> _Document passage_
____________

Infidelity Counseling for Couples

Affair Repair: infidelity counseling for couples

The pain is visceral, an agonizing ache in your chest that feels like it will never go away. You want to lash out at your partner, to make them feel that same kind of pain. The loneliness is all-consuming. You feel isolated, and you wonder if anyone could truly understand the depth of your hurt and betrayal.

The person you trusted most, the one you shared your life with, has betrayed you in the most intimate way. You feel foolish for not seeing the signs earlier. You’re questioning every moment of your relationship, wondering if any of it was real. You want to move forward, but you don’t even know where to start.

Emotional affairs and sexual infidelity draw relationship weaknesses out of the darkness and into the light. You can’t pretend everything is OK when infidelity happens.

Infidelity marks a turning point in every relationship it touches. The most important decision you face isn’t whether you stay or go, it’s what you do with what you have learned.

If you have been affected by infidelity, relationship therapy can help. I offer infidelity counseling in my office in Roseville, CA, and online infidelity coaching worldwide. Your first session is free, click below to get started. You can also scroll down for a free mini-course on how to build back after infidelity.

Affair Repair:
a mini-course for couples

Part 1: Rebuilding Trust after Infidelity

When you discover your partner’s infidelity, you lose trust in your partner, and also in yourself. You thought you had a good idea of how trustworthy your partner is, and now you have learned that you were not as good at reading the situation as you thought you were.

____________

Stored dataset entries
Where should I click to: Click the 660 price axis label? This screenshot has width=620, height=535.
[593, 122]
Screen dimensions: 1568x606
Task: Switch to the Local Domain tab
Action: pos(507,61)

____________

> _Exercise tasks_
a. According to the infidelity counseling page, in what city is the office for in-person counseling located?
b. Reproduce the infidelity counseling page word for word, starting at "Emotional affairs and" and ending at "back after infidelity.".
The entries are not needed here.

> _Response list_
a. Roseville, CA

b.
Emotional affairs and sexual infidelity draw relationship weaknesses out of the darkness and into the light. You can’t pretend everything is OK when infidelity happens.

Infidelity marks a turning point in every relationship it touches. The most important decision you face isn’t whether you stay or go, it’s what you do with what you have learned.

If you have been affected by infidelity, relationship therapy can help. I offer infidelity counseling in my office in Roseville, CA, and online infidelity coaching worldwide. Your first session is free, click below to get started. You can also scroll down for a free mini-course on how to build back after infidelity.